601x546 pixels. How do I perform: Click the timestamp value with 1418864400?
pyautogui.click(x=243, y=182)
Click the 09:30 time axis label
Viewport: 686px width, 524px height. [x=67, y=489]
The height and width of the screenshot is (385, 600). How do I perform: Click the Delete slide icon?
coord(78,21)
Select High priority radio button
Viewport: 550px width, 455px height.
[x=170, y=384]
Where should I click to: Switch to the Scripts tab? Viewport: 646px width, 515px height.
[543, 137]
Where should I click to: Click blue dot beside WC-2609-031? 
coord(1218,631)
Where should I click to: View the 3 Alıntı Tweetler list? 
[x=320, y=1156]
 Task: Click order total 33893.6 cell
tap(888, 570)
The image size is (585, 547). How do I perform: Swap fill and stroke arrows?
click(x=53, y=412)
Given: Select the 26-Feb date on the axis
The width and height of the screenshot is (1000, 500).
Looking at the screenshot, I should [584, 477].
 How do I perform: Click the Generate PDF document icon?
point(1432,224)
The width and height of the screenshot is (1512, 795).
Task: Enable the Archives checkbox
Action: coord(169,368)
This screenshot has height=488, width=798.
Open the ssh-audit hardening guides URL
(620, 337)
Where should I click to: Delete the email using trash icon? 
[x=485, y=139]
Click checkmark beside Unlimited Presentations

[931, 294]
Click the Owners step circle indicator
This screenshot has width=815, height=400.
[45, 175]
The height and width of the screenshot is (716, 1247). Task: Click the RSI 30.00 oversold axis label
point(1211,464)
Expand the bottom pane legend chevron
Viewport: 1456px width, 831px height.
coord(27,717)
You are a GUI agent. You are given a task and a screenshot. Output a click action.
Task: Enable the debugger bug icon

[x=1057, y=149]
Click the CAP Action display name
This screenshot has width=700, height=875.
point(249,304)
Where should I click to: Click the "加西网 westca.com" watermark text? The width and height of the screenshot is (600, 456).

__The request__: Copy all of the records above word for word, keeping every line in its original order.

__Expected answer__:
601x546 pixels. How do I perform: Click the timestamp value with 1418864400?
pyautogui.click(x=243, y=182)
Click the 09:30 time axis label
Viewport: 686px width, 524px height. [x=67, y=489]
The height and width of the screenshot is (385, 600). How do I perform: Click the Delete slide icon?
coord(78,21)
Select High priority radio button
Viewport: 550px width, 455px height.
[x=170, y=384]
Where should I click to: Switch to the Scripts tab? Viewport: 646px width, 515px height.
[543, 137]
Where should I click to: Click blue dot beside WC-2609-031? 
coord(1218,631)
Where should I click to: View the 3 Alıntı Tweetler list? 
[x=320, y=1156]
 Task: Click order total 33893.6 cell
tap(888, 570)
The image size is (585, 547). How do I perform: Swap fill and stroke arrows?
click(x=53, y=412)
Given: Select the 26-Feb date on the axis
The width and height of the screenshot is (1000, 500).
Looking at the screenshot, I should [584, 477].
 How do I perform: Click the Generate PDF document icon?
point(1432,224)
The width and height of the screenshot is (1512, 795).
Task: Enable the Archives checkbox
Action: coord(169,368)
This screenshot has height=488, width=798.
Open the ssh-audit hardening guides URL
(620, 337)
Where should I click to: Delete the email using trash icon? 
[x=485, y=139]
Click checkmark beside Unlimited Presentations

[931, 294]
Click the Owners step circle indicator
This screenshot has width=815, height=400.
[45, 175]
The height and width of the screenshot is (716, 1247). Task: Click the RSI 30.00 oversold axis label
point(1211,464)
Expand the bottom pane legend chevron
Viewport: 1456px width, 831px height.
coord(27,717)
You are a GUI agent. You are given a task and a screenshot. Output a click action.
Task: Enable the debugger bug icon

[x=1057, y=149]
Click the CAP Action display name
This screenshot has width=700, height=875.
point(249,304)
Where should I click to: Click the "加西网 westca.com" watermark text? The width and height of the screenshot is (600, 456).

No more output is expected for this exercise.